Meanwhile, the block climate agenda suffered a setback yesterday when the European Parliament voted to weaken a number of bills coming for talks with EU governments and the European Commission (although it maintained a complete ban on CO₂-emitting cars from 2035). We will hear from Internal Market Commissioner Thierry Breton, who expressed disappointment at the development.
End of an era
Christine Lagarde will turn to the era of ultra-cheap money in the eurozone later today, when the European Central Bank president is expected to outline plans to stop buying more bonds and start raising them next month. of interest rates, he writes. Martin Arnoldus in Amsterdam.
Most of the ECB’s 25 board members agree that borrowing costs should be increased after inflation hit a record 8.1 percent in the eurozone in May – doubling the previous record and quadrupling the target set by the ECB. central bank.
However, deep divisions remain about how quickly and how far to raise interest rates to bring inflation back under control. As ECB rate setters meet in Amsterdam this week to discuss the next step, here are four things to keep in mind:
With the ECB already lagging behind the US Federal Reserve and the Bank of England, the key question for investors is whether it will raise interest rates by a quarter of a percentage point or half when it meets again on July 21. Lagarde is expected to leave the door open. to a larger increase, while still preferring to start in a more “gradual” manner at 25 basis points.
Whatever Lagarde says about the magnitude of the ECB’s first rate hike since 2011 will be closely watched by investors, with any hint of a more aggressive move risking a bond market sell-off. “If the ECB turns out more aggressive than expected, it could deter market participants,” said Allianz economists.

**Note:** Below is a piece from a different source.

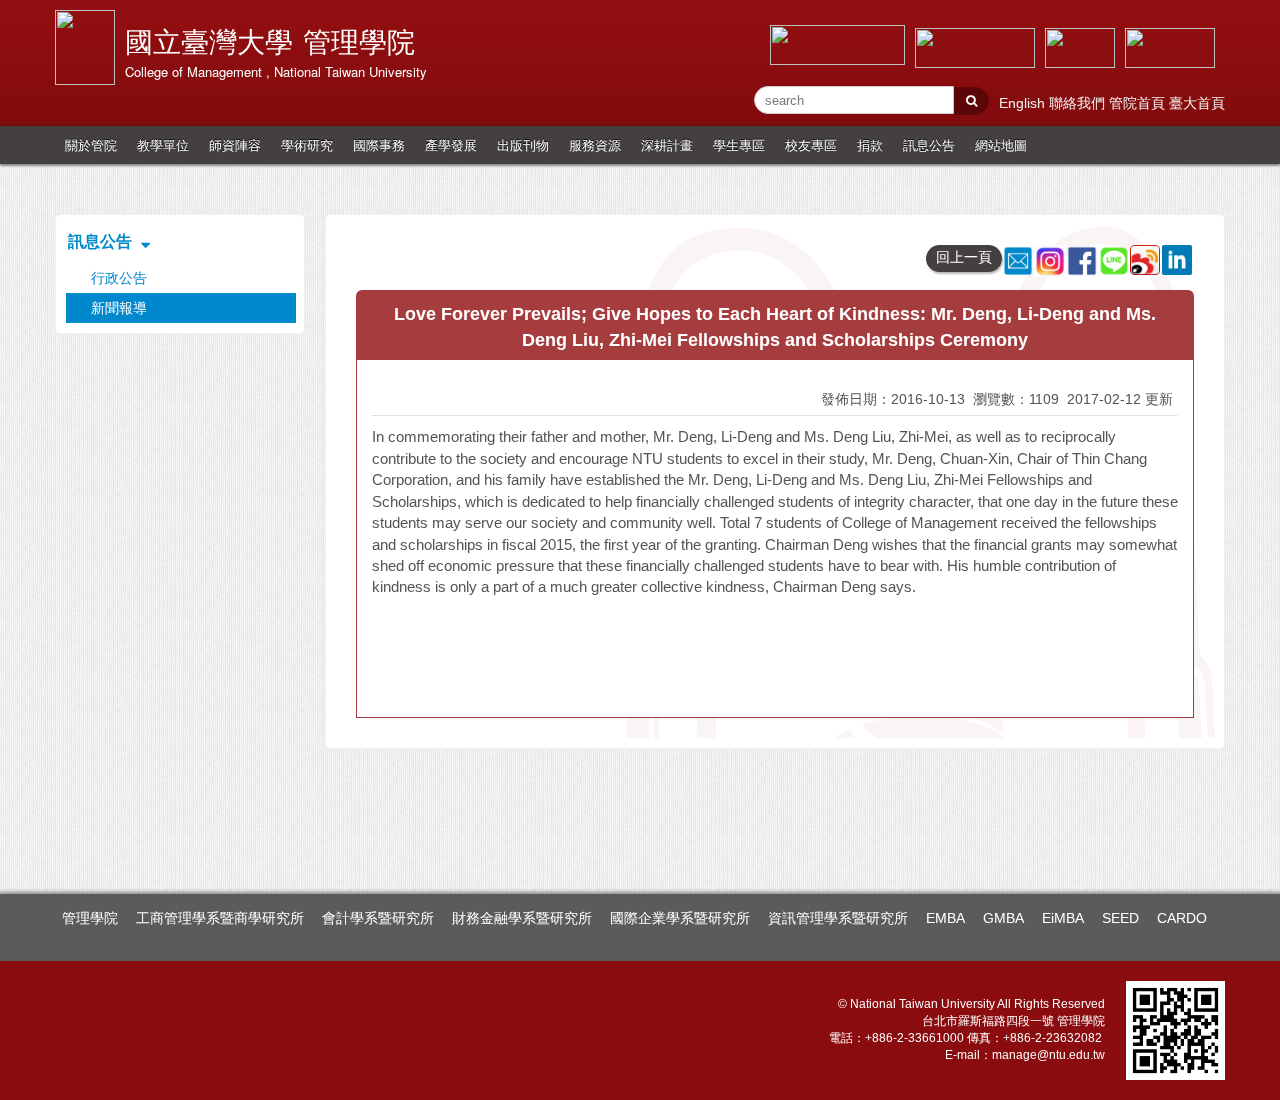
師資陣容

Lagarde has already said the ECB will stop its remaining €20 billion per month asset purchases early next month, meeting a key condition for raising interest rates. Some ECB board members want the ECB to stop buying more bonds immediately, but they are not sure if this will happen.
Another important question is how long the ECB will continue to reinvest the proceeds of maturing bonds. The Fed has already stopped doing this – shrinking its balance sheet in the process – but the ECB has said it will continue “for as long as necessary to maintain favorable liquidity conditions and ample monetary accommodation”. Frederik Ducrozet, head of macroeconomic research at Pictet Wealth Management, said this is “hardly justifiable”, raising the question of how much longer it will take.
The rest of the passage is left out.